Getting past the guards had been the easy part. It was Sara who had come up with a plan. Let’s see Lish do this , she had said, and marched straight out the door across the square to where the two men, Hap and Leon, were standing by a fire barrel, watching her approach. She stepped up to them, positioning herself between them and the door of the hut. A brief negotiation ensued; one of the men, Hap, the smaller of the two, turned and walked away. Sara ran one hand through her hair, the signal. Hollis slipped outside, ducking into the shadow of the building, then Peter. They circled around to the north side of the square and took positions in the alleyway. A moment later, Sara appeared, leading the remaining guard, whose quick step told them what she’d promised. As she walked past them, Hollis rose from his hiding place behind an empty barrel, wielding the leg of a chair.
“Hey,” said Hollis, and hit the one named Leon so hard he simply melted.
They dragged his limp body deeper into the alley. Hollis patted him down; strapped to the man’s leg in a leather sheath, hidden under the jumpsuit, was a short-barreled revolver. Caleb appeared with a length of laundry line; they bound the man’s hands and feet and stuffed a wadded rag into his mouth.

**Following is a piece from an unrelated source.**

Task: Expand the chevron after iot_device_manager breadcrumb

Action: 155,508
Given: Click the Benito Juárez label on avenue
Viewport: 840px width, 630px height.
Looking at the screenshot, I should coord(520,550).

“Is it loaded?” Peter asked.
Hollis had opened the cylinder. “Three rounds.” He snapped it closed with a flick of his wrist and passed the weapon to Alicia.
“Peter, I think these buildings are empty,” she said.
It was true; there were no lights anywhere.
“We better hurry.”
They approached the prison from the south, across an empty field. Hollis believed the entrance to the building was located on the far side, facing the main gate to the compound. There was, he said, a kind of tunnel there, the entrance arched in stone and set into the wall. They would attempt this if they had to, but it stood in full view of the observation towers; the plan was to look for a less risky way in. The vans and pickups were kept in a garage on the south side of the building. It would make sense for Olson and his men to keep their hard assets together, and, in any event, they had to look somewhere first.